I personally believe that these are conservative predictions. Consumers are expecting changes to happen much faster and sooner. Firstly, consumers are expecting a more relaxing and safer drive. Today more than 90% of accidents are consequences of human errors. Distracted driving has been one of the significant causes. Death rates on Malaysian roads is the third highest globally, more than China and India. Based on this statistics, against the estimated population of 30 million Malaysians, about 7,000 to 8,000 people in the country die on the road every year. As cars have more control over the driving, accidents and fatality can be reduced and so does insurance premium.
Secondly, consumers also want more a productive and connected drive. For example, in the US, a driver spends on average one hour per day driving. People living in Kuala Lumpur spend about 53 minutes stuck in the traffic every day based on a recent study by BCG. Autonomous vehicles could free up as much as 50 minutes a day for consumers, who will be able to spend traveling time working, relaxing, or accessing entertainment. The time saved by commuting every day might add up globally to a mind-blowing one billion hours. It could also create a large pool of values—potentially generating global digital-media revenues for every additional minute people spend on their mobile while in a car.
Thirdly, consumers want more choices and convenience. Some people don’t want to give up driving completely. What they want is the option to decide when to drive and when to let the car take over.
Finally, consumers are asking for more efficiency without comprising excitement. Batteries are getting better and cheaper. According to McKinsey, from 2010 to 2016, battery pack prices fell roughly 80% from $1,000/kWh to $227/kWh and the estimated range for many electric vehicles has increased significantly.
The New National Car Project
The announcement of the New National Car Project (NNCP) by Prime Minister Tun Dr Mahathir during the 24th Nikkei Conference at the Future of Asia last year provides an opportunity for Malaysian based companies to be at the forefront of the global automotive industry evolution. The NNCP is an opportunity for Malaysia to acquire and showcase our engineering capabilities. More importantly, the project will also strengthen and complement other sectors, such as supply chain and other new frontiers. In the process, we will also able to nurture a pool of young and talented workforce with the highest level of competencies, masters of new technologies with the ability to help Malaysia adapt to the Fourth Industrial Revolution’s challenges that lie ahead.
The effort to introduce a high-tech automotive manufacturing platform will provide opportunities for local companies and entrepreneurs to explore new businesses as well as enhance knowledge in various engineering areas such as computer programming, mechanical, electrical and electronics through technology transfer.
The New National Car Project is not about what we have now but it is more about preparing the future of our manufacturing sector. As the future is not predetermined, it depends on what we do today.
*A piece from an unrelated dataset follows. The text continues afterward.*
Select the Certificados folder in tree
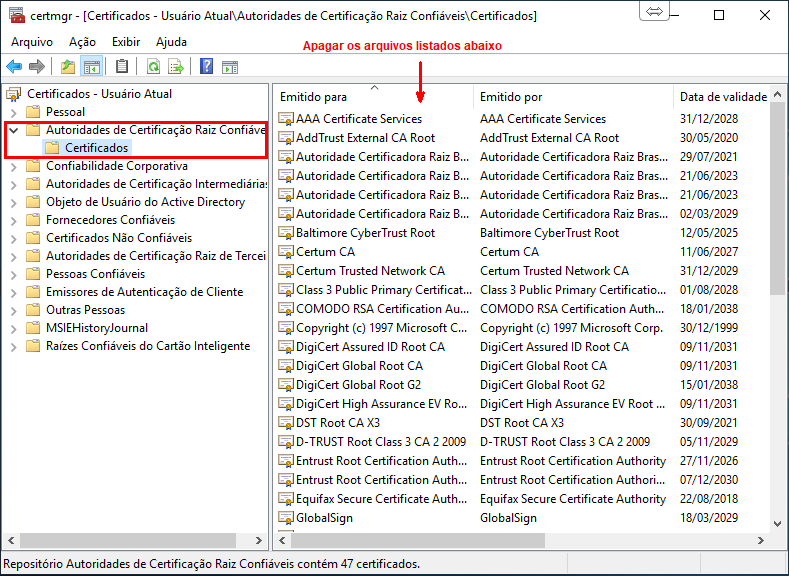Viewport: 789px width, 576px height. click(x=96, y=148)
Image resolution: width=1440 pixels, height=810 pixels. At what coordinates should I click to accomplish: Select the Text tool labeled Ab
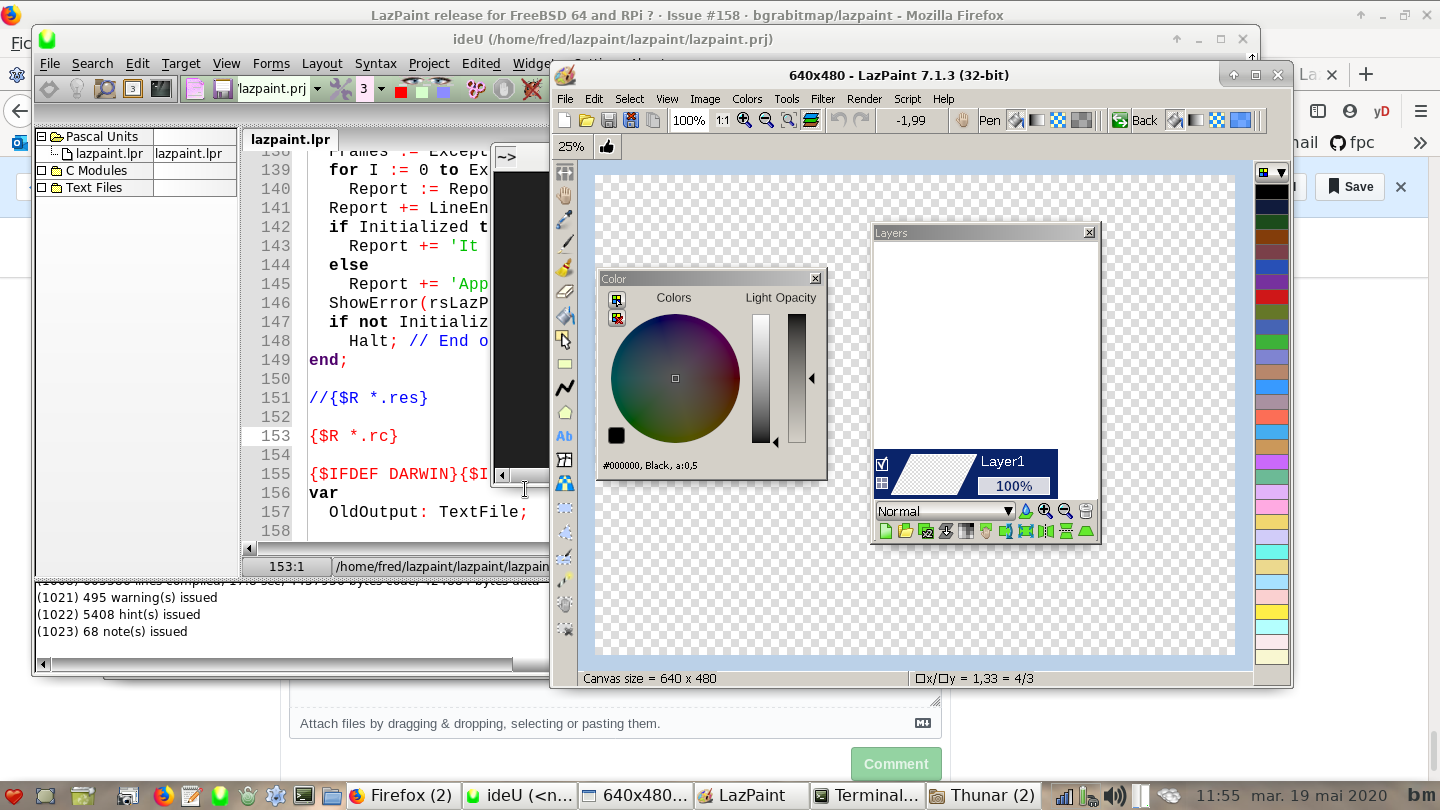click(x=565, y=435)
In the face of every great challenge, there is always a choice. The choice we have to make today is a collective one. Everyone includes the government, industry, academia, research institutions and NGO has a role to play.
The disruption in the automotive industry is changing as we speak and will come whether we like or not. These changes will impact how we’ll travel, use our cars, what new services will be offered, and which players will make up the evolving automotive ecosystem. The New National Car Project is an opportunity to shape and develop a new ecosystem to ensure a scalable and sustainable model is in place to gear us up for success in the next economic landscape.